北本市議会議会運営委員会では、令和6年10月30日と31日の2日間の日程で、行政視察を実施しましたので、その概要を報告します。
1日目 岩手県 一関市議会 政策提言の取組
取組の概要
議会基本条例において「独自の政策立案や政策提言に取り組むこと(第3条)」、「積極的に政策立案および政策提言を行うものとすること(第12条)」と規定されていることを踏まえ、『政策提言等の実施に関する指針』を策定した。手順や手法に係るガイドラインを設けることで、政策提言等の実践をさらに進展させようとする狙いがある。
政策提言は常任委員会ごとに2年間で行い、最後には決議案を本会議に上程し、決議後に市長に手交する。まず委員会で何をテーマとするかを検討する。検討に当たっては、執行部や市民、業界団体のヒアリングを行う。テーマを決めたのちに、政策提言の素案を作成する。政策提言の素案は、議員全員が参加する政策検討会議において討議する。任期最後の定例会において政策提言に関する決議を委員会として提案する。
令和5年度に始めた取組で、現在は各委員会においてテーマを決めているところ。委員会には様々な考えを持つ議員が所属していることから、テーマを一本に絞る段階で難しさを感じているとのこと。
通年議会化しているため、常に開会状態であり、閉会中の継続審査としなくても議論することができる。議事録は公開(PDF)されている。
また、政策提言とは別に、市民と議員の懇談会を実施している。広報広聴委員会で懇談対象やテーマを企画、議員全体会議で確認・決定し、実施する。日程調整や資料作成は事務局が行うが、会場設営、資料配布、当日の進行、ファシリテート、報告書の作成などは議員が行う。以前は対面方式で行っていたが、現在はワークショップ方式で開催している。懇談会で出された意見は、市政に関することは各常任委員会に、議会に関することは議会運営委員会に割振り、各委員会で検討する。市政に関することは、全体会議を経て市長に提言を行っている。

» 課題の要件:
行政視察の報告をもとに、次の問いに答えてください。
(a) 一関市議会の政策提言は、常任委員会ごとに何年間で行われますか。
(b) 政策提言の素案は、どの会議で討議されますか。
(c) 市民と議員の懇談会は、現在どの方式で開催されていますか。
この後の資料は本文とは別の資料です。

» データ抜粋:

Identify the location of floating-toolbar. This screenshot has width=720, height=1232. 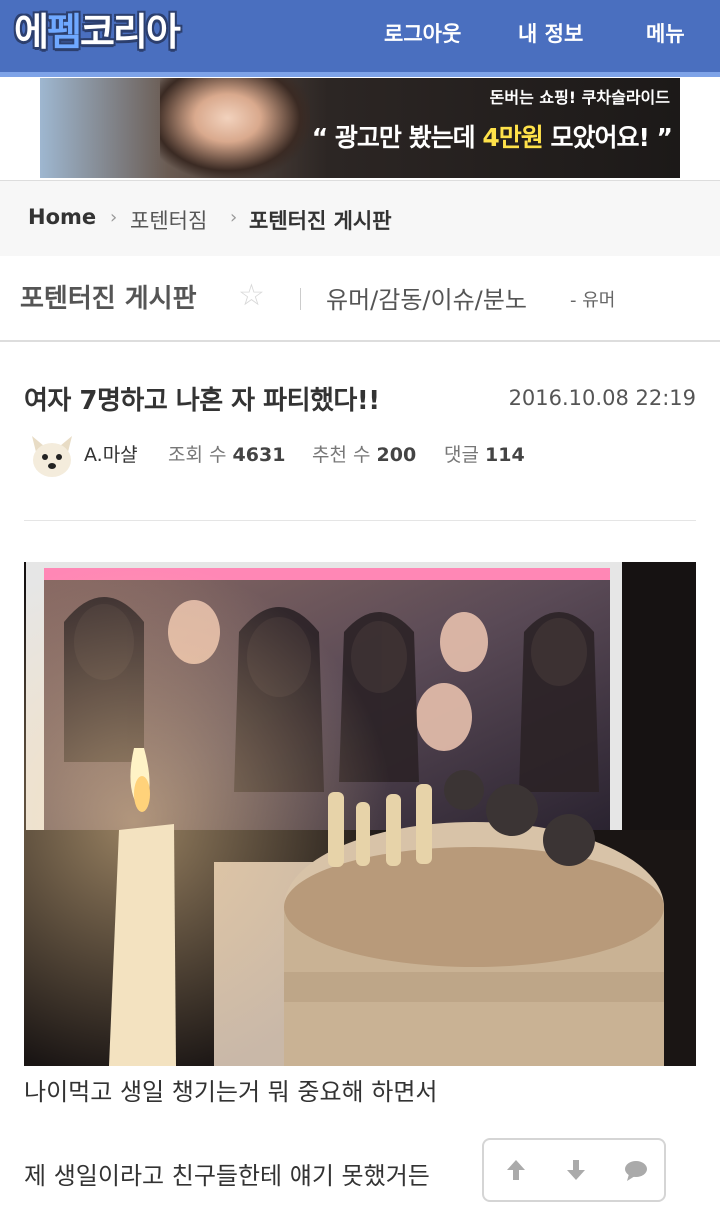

» 想定解答:
(a) 2年間
(b) 議員全員が参加する政策検討会議
(c) ワークショップ方式